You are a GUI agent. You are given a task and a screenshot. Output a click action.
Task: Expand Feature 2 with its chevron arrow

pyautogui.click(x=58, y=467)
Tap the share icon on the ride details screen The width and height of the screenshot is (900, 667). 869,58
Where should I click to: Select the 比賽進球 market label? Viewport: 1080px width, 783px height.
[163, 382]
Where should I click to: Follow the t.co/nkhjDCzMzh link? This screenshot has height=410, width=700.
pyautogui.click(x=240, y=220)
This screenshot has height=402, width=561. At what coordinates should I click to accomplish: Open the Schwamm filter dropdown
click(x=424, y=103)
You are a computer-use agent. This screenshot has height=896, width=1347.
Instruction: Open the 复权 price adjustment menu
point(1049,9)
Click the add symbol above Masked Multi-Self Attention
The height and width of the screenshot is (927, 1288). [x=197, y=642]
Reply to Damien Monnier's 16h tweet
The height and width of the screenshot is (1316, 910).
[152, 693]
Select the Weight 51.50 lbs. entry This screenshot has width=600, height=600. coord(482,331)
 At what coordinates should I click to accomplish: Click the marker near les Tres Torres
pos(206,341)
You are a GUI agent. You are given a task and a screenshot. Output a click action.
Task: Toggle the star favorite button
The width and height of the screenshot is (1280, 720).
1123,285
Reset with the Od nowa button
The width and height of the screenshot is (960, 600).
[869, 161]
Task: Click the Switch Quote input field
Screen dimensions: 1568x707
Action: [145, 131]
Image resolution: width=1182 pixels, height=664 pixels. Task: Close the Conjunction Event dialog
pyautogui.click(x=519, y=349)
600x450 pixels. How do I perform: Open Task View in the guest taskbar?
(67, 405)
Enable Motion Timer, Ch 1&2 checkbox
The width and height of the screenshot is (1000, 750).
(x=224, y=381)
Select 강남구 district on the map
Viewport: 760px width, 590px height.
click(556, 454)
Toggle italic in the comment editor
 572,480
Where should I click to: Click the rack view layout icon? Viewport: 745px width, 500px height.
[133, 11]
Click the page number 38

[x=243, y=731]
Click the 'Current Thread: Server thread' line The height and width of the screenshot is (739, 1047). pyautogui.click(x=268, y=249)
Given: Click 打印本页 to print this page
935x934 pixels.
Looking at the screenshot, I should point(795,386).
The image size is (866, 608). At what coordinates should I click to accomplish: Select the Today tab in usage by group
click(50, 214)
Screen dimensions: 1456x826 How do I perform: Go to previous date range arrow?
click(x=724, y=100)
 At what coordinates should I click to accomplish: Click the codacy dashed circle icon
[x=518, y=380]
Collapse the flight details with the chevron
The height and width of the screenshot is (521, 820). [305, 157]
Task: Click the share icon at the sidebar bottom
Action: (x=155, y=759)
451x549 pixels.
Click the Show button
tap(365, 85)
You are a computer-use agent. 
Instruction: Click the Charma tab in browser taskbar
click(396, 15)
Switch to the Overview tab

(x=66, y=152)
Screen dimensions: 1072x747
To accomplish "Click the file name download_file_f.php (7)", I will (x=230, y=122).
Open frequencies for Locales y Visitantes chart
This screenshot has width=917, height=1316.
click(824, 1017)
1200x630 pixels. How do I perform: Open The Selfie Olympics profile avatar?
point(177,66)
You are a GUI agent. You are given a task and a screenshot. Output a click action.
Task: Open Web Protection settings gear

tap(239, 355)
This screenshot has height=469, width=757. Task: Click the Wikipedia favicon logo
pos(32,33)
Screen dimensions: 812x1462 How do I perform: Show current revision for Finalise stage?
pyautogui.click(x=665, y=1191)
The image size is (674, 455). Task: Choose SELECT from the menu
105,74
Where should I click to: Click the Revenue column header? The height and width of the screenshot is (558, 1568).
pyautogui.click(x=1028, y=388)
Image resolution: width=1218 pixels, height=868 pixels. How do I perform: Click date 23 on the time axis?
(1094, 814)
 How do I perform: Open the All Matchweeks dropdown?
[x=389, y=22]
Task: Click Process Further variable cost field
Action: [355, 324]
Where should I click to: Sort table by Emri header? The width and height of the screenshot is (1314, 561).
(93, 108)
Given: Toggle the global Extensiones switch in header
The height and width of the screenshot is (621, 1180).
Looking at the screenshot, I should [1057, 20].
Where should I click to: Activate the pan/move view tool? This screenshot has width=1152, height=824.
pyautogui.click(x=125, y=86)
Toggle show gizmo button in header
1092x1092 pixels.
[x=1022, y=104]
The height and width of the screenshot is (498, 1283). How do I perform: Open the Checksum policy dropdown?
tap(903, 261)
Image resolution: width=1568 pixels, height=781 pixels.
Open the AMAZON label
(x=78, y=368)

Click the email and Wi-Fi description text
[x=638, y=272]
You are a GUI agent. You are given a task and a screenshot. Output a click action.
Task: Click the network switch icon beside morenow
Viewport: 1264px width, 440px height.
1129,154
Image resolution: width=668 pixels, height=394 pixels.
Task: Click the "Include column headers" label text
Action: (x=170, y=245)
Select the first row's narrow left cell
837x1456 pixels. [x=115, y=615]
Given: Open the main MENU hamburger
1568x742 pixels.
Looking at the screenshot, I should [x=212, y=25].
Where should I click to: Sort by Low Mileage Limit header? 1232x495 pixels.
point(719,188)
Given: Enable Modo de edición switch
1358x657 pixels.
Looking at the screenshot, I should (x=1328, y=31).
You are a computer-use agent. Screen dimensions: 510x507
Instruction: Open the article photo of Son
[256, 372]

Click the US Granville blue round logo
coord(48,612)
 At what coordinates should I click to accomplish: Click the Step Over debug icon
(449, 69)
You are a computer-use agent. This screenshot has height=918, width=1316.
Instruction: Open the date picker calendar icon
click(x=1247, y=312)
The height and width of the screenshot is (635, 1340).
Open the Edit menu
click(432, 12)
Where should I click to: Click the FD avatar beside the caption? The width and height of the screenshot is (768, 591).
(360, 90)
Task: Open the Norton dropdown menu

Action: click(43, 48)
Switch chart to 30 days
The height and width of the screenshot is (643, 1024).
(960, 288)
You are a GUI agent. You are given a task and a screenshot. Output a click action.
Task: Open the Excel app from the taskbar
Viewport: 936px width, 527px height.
════════════════════
**Task goal**
Every record above is to be given again precisely.

**Your response**
You are a GUI agent. You are given a task and a screenshot. Output a click action.
Task: Expand Feature 2 with its chevron arrow

pyautogui.click(x=58, y=467)
Tap the share icon on the ride details screen The width and height of the screenshot is (900, 667). 869,58
Where should I click to: Select the 比賽進球 market label? Viewport: 1080px width, 783px height.
[163, 382]
Where should I click to: Follow the t.co/nkhjDCzMzh link? This screenshot has height=410, width=700.
pyautogui.click(x=240, y=220)
This screenshot has height=402, width=561. At what coordinates should I click to accomplish: Open the Schwamm filter dropdown
click(x=424, y=103)
You are a computer-use agent. This screenshot has height=896, width=1347.
Instruction: Open the 复权 price adjustment menu
point(1049,9)
Click the add symbol above Masked Multi-Self Attention
The height and width of the screenshot is (927, 1288). [x=197, y=642]
Reply to Damien Monnier's 16h tweet
The height and width of the screenshot is (1316, 910).
[152, 693]
Select the Weight 51.50 lbs. entry This screenshot has width=600, height=600. coord(482,331)
 At what coordinates should I click to accomplish: Click the marker near les Tres Torres
pos(206,341)
You are a GUI agent. You are given a task and a screenshot. Output a click action.
Task: Toggle the star favorite button
The width and height of the screenshot is (1280, 720).
1123,285
Reset with the Od nowa button
The width and height of the screenshot is (960, 600).
[869, 161]
Task: Click the Switch Quote input field
Screen dimensions: 1568x707
Action: [145, 131]
Image resolution: width=1182 pixels, height=664 pixels. Task: Close the Conjunction Event dialog
pyautogui.click(x=519, y=349)
600x450 pixels. How do I perform: Open Task View in the guest taskbar?
(67, 405)
Enable Motion Timer, Ch 1&2 checkbox
The width and height of the screenshot is (1000, 750).
(x=224, y=381)
Select 강남구 district on the map
Viewport: 760px width, 590px height.
click(556, 454)
Toggle italic in the comment editor
 572,480
Where should I click to: Click the rack view layout icon? Viewport: 745px width, 500px height.
[133, 11]
Click the page number 38

[x=243, y=731]
Click the 'Current Thread: Server thread' line The height and width of the screenshot is (739, 1047). pyautogui.click(x=268, y=249)
Given: Click 打印本页 to print this page
935x934 pixels.
Looking at the screenshot, I should point(795,386).
The image size is (866, 608). At what coordinates should I click to accomplish: Select the Today tab in usage by group
click(50, 214)
Screen dimensions: 1456x826 How do I perform: Go to previous date range arrow?
click(x=724, y=100)
 At what coordinates should I click to accomplish: Click the codacy dashed circle icon
[x=518, y=380]
Collapse the flight details with the chevron
The height and width of the screenshot is (521, 820). [305, 157]
Task: Click the share icon at the sidebar bottom
Action: (x=155, y=759)
451x549 pixels.
Click the Show button
tap(365, 85)
You are a computer-use agent. 
Instruction: Click the Charma tab in browser taskbar
click(396, 15)
Switch to the Overview tab

(x=66, y=152)
Screen dimensions: 1072x747
To accomplish "Click the file name download_file_f.php (7)", I will (x=230, y=122).
Open frequencies for Locales y Visitantes chart
This screenshot has width=917, height=1316.
click(824, 1017)
1200x630 pixels. How do I perform: Open The Selfie Olympics profile avatar?
point(177,66)
You are a GUI agent. You are given a task and a screenshot. Output a click action.
Task: Open Web Protection settings gear

tap(239, 355)
This screenshot has height=469, width=757. Task: Click the Wikipedia favicon logo
pos(32,33)
Screen dimensions: 812x1462 How do I perform: Show current revision for Finalise stage?
pyautogui.click(x=665, y=1191)
The image size is (674, 455). Task: Choose SELECT from the menu
105,74
Where should I click to: Click the Revenue column header? The height and width of the screenshot is (558, 1568).
pyautogui.click(x=1028, y=388)
Image resolution: width=1218 pixels, height=868 pixels. How do I perform: Click date 23 on the time axis?
(1094, 814)
 How do I perform: Open the All Matchweeks dropdown?
[x=389, y=22]
Task: Click Process Further variable cost field
Action: [355, 324]
Where should I click to: Sort table by Emri header? The width and height of the screenshot is (1314, 561).
(93, 108)
Given: Toggle the global Extensiones switch in header
The height and width of the screenshot is (621, 1180).
Looking at the screenshot, I should [1057, 20].
Where should I click to: Activate the pan/move view tool? This screenshot has width=1152, height=824.
pyautogui.click(x=125, y=86)
Toggle show gizmo button in header
1092x1092 pixels.
[x=1022, y=104]
The height and width of the screenshot is (498, 1283). How do I perform: Open the Checksum policy dropdown?
tap(903, 261)
Image resolution: width=1568 pixels, height=781 pixels.
Open the AMAZON label
(x=78, y=368)

Click the email and Wi-Fi description text
[x=638, y=272]
You are a GUI agent. You are given a task and a screenshot. Output a click action.
Task: Click the network switch icon beside morenow
Viewport: 1264px width, 440px height.
1129,154
Image resolution: width=668 pixels, height=394 pixels.
Task: Click the "Include column headers" label text
Action: (x=170, y=245)
Select the first row's narrow left cell
837x1456 pixels. [x=115, y=615]
Given: Open the main MENU hamburger
1568x742 pixels.
Looking at the screenshot, I should [x=212, y=25].
Where should I click to: Sort by Low Mileage Limit header? 1232x495 pixels.
point(719,188)
Given: Enable Modo de edición switch
1358x657 pixels.
Looking at the screenshot, I should (x=1328, y=31).
You are a computer-use agent. Screen dimensions: 510x507
Instruction: Open the article photo of Son
[256, 372]

Click the US Granville blue round logo
coord(48,612)
 At what coordinates should I click to accomplish: Click the Step Over debug icon
(449, 69)
You are a computer-use agent. This screenshot has height=918, width=1316.
Instruction: Open the date picker calendar icon
click(x=1247, y=312)
The height and width of the screenshot is (635, 1340).
Open the Edit menu
click(432, 12)
Where should I click to: Click the FD avatar beside the caption? The width and height of the screenshot is (768, 591).
(360, 90)
Task: Open the Norton dropdown menu

Action: click(43, 48)
Switch chart to 30 days
The height and width of the screenshot is (643, 1024).
(960, 288)
You are a GUI agent. You are given a task and a screenshot. Output a click action.
Task: Open the Excel app from the taskbar
Viewport: 936px width, 527px height.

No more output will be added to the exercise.